かくいうわたしも中学時代に黒色火薬や綿火薬を作ったことがあります。
当時、科学部に所属していたわたしは、王水を作ったり花粉と顕微鏡でブラウン運動を観察したりと、サイエンスライフを満喫しておりました。
で、薬品棚から硝酸カリウムを見つけ出しまして、思わず炭素と○○を混ぜてしまいました。(ここで作り方を知ったということになると困るので念のため伏せ字にしときます。百科事典などで調べればすぐにわかるものですが)
すると、不思議なことに黒色火薬が出来上がっているではないですか。いや、不思議ではないですね。単なる薬品の調合です。
作ったといっても極少量、10gぐらいだったでしょうか。金属製のお盆の上にそのまま置いて、爆竹の導火線経由で火を付けたんですが、パッと一気に燃えました。
導火線を使ったのは万が一に備えて、燃焼時の火薬から距離をとるためです。それなりに安全を考えていたんですな。

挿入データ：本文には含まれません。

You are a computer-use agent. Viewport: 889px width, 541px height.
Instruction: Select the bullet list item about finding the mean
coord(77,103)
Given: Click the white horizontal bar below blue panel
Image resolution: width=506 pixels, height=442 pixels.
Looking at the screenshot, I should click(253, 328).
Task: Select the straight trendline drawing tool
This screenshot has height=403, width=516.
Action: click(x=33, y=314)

火薬を作ってる時点で安全じゃない気もしますが。ちなみに先生には内緒で作りました。
綿火薬は硫酸と○○を混合した液体に脱脂綿に漬けた後乾燥させて出来上がり。
火を付けると、こちらも炎を上げて一瞬で燃え尽きます。
手の上で燃やしてもほとんど熱くありません。これは手品でもよく使われております。
どちらの燃焼実験も火薬の量や類焼に気を付けて行えば本来大きな問題はないものだと思います。
かえって、実験前の調合時や保管時の方が危険かもしれません。静電気などの火花や温度の上昇で発火する場合がありますから。

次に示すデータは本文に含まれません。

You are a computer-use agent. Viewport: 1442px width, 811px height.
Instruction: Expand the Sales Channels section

それから、密閉容器に詰めるのは大変危険です。下手をすると燃焼時に一気に発生したガスで容器が破裂して吹き飛び危険なので止めましょう。
手榴弾だって爆発そのものよりも、中に仕込まれたベアリングや容器の破片が飛び散って敵を傷つけるのです。パイナップル手榴弾の表面に板チョコ上の割れ目が入っているのはそこから割れて金属片にするためです。たぶん。

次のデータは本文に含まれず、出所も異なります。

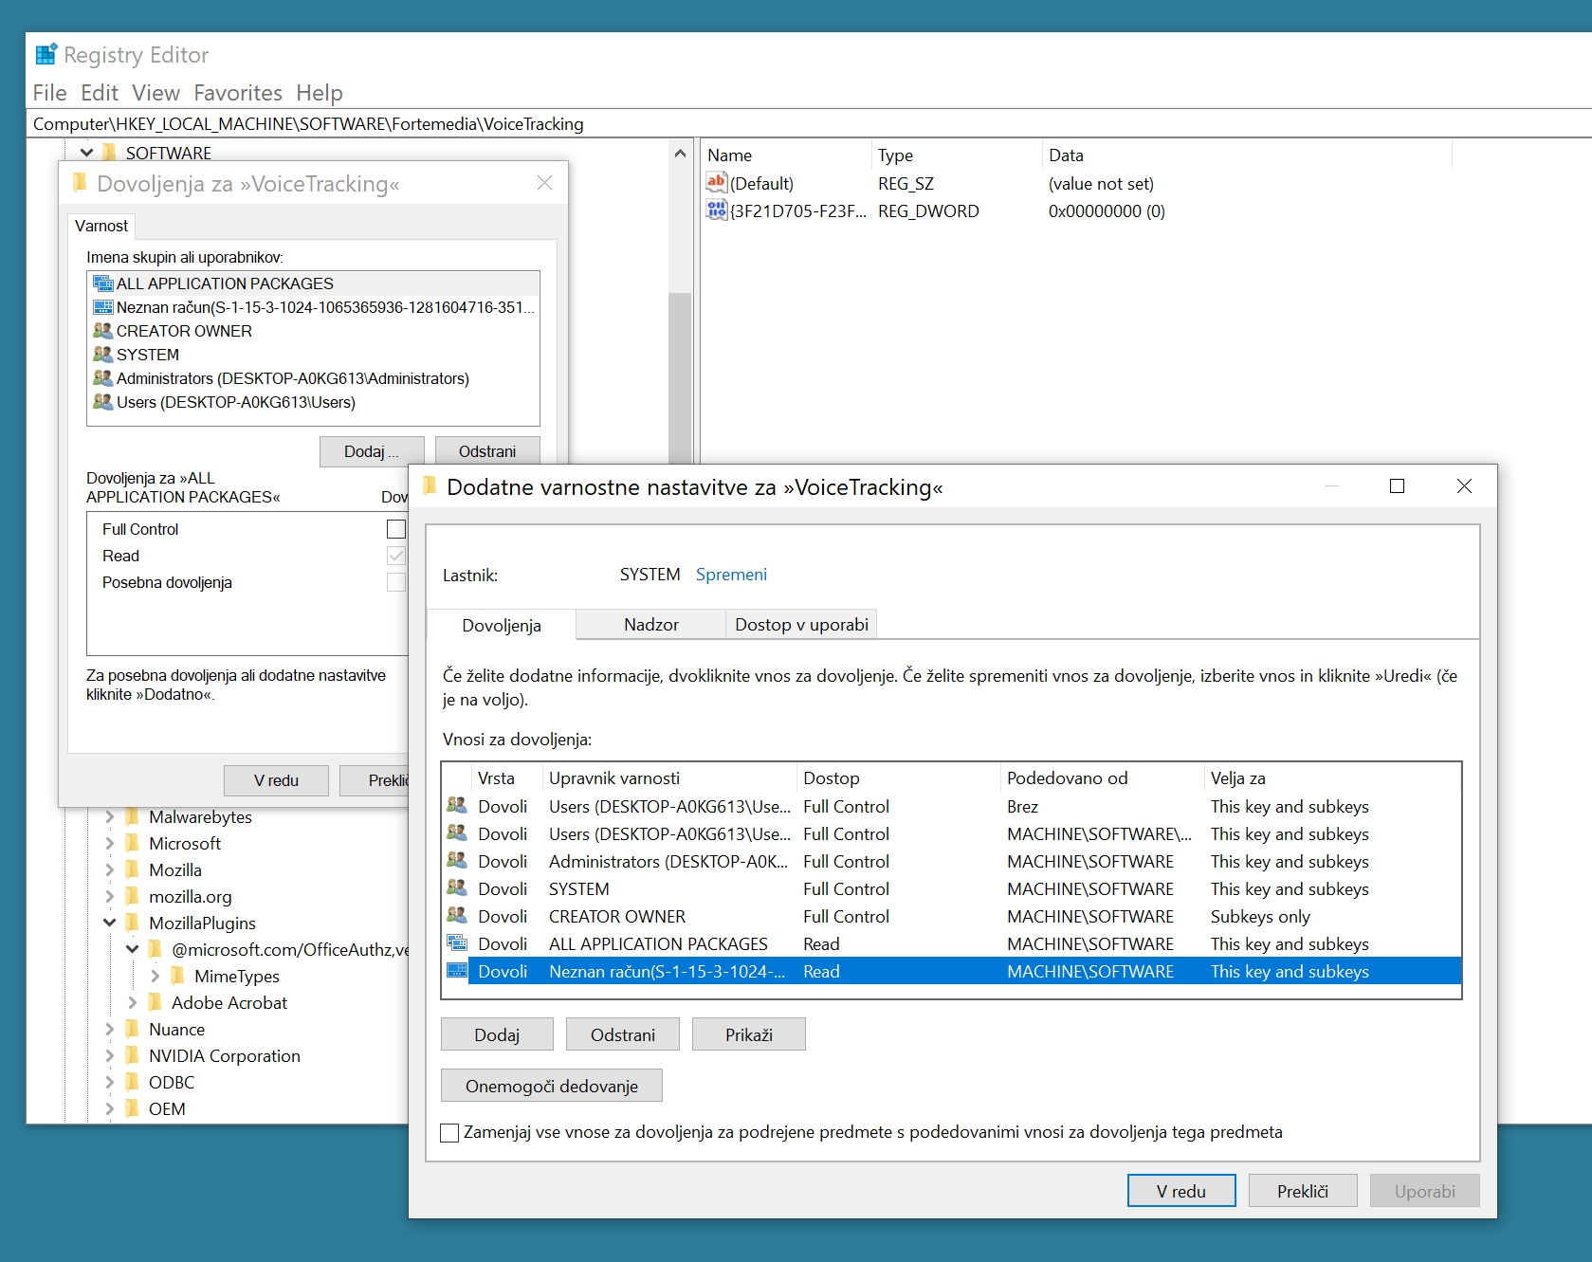The height and width of the screenshot is (1262, 1592).
Task: Select SYSTEM permission entry icon in entries list
Action: click(457, 889)
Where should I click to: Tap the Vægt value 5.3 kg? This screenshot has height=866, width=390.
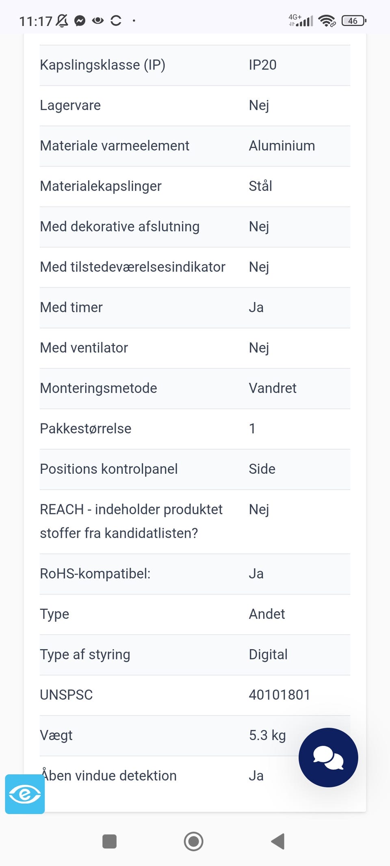pos(267,735)
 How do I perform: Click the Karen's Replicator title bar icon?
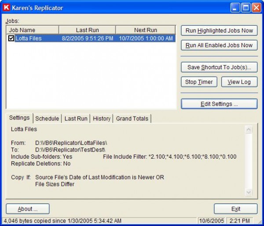(x=6, y=7)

とあるマンガで、テロリストから奪った手榴弾の爆風で自分を吹き飛ばして難を逃れるというのがありましたが、たぶん全身ズタズタになるだけなので止めときましょう。
わたしが火薬を作ったのは、別にイジメの仕返し用ではなくて純粋に科学的好奇心からです。
そもそもはジュール・ヴェルヌの『月世界旅行』で、“砲弾を月まで打ち上げるには黒色火薬では威力が足りないので綿火薬を使うことにした”、というのを読んで「綿火薬って何?」と思ったことからです。
疑問に思ったことを調べ、そして実際に実験して自分の目で確かめてみる。うむむ、中学の頃は理系少年だったんですなぁ。